Event or Metric Date / Figure
Houthi capture of Sanaa September 2014
Saudi-led coalition entry March 2015
Estimated deaths since conflict escalated More than 150,000 people
STC advances cited in Saudi statement Hadramout and Mahra governorates (December, reported)

The table frames key milestones and the human cost that underpin the current dispute. The conflict’s longevity and the scale of civilian suffering are reasons international and regional mediators have repeatedly urged restraint. The STC’s recent advances mark a tactical shift in a theater long defined by shifting front lines and external patronage.

Reactions & Quotes

“The separatists’ actions have resulted in an unjustified escalation that harmed the interests of all segments of Yemeni people, as well as the southern cause and the coalition’s efforts.”

Saudi Foreign Ministry (official statement)

This line from Riyadh framed the move as broadly damaging and justified the public demand for withdrawal. The ministry also emphasized the need for cooperation and restraint to avoid destabilizing consequences.

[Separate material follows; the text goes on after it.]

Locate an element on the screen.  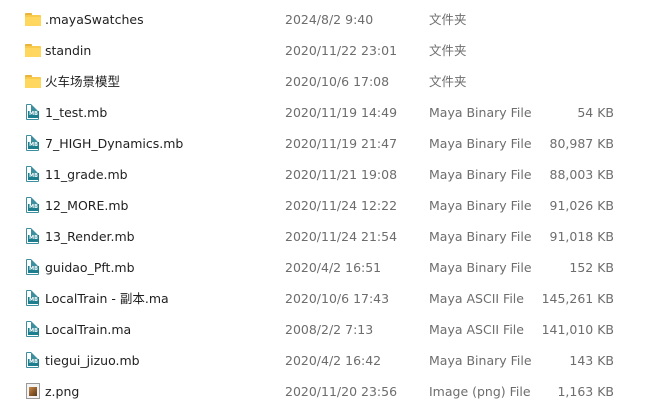
file-name: LocalTrain - 副本.ma is located at coordinates (107, 298).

“These efforts remain in progress to restore the situation to its previous state.”

Saudi Foreign Ministry (official statement)

Saudi officials described mediation as ongoing and said the goal was to return forces to their earlier positions outside Hadramout and Mahra, with camps handed over to National Shield units. The language signaled preference for a negotiated de-escalation rather than immediate forceful eviction.

“A rapid, publicly declared standoff between partners risks deepening political fissures at a time when unified pressure against the Houthis is strategically important.”

Regional analyst (paraphrase)

Analysts warn that visible disagreements among backers could hinder operations against the Houthis and complicate efforts to secure maritime routes that have already been affected by Houthi attacks.

Unconfirmed

  • Reports that U.S. forces directly targeted Maj. Gen. Zakaria Hajar earlier this year are described as “reported” and lack public, independently confirmed evidence in open sources.
  • Analyst assertions that Hajar received training from Iran’s Quds Force are based on intelligence assessments and battlefield recoveries but are not exhaustively documented in public records.
  • Plans for mass demonstrations in Aden in support of southern secession were called but their turnout and organization remain unclear following the Saudi intervention.

Bottom Line

Riyadh’s public demand that the STC pull back from Hadramout and Mahra is a sign that coalition management is fraying under the strain of overlapping local ambitions and external patronage. Mediation is the declared path forward, but the risk of localized clashes remains if transfers and redeployments are contested on the ground. The episode underscores how internal rivalries among anti-Houthi forces can have strategic consequences for the wider campaign and for regional stability.

Watch for three near-term developments: whether the STC complies with Saudi demands and hands over camps; whether demonstrations in Aden proceed and with what scale; and whether the dispute alters coordination between Saudi Arabia and the UAE. Any escalation would not only deepen Yemen’s humanitarian crisis but could also reverberate across Red Sea security and Gulf diplomatic ties.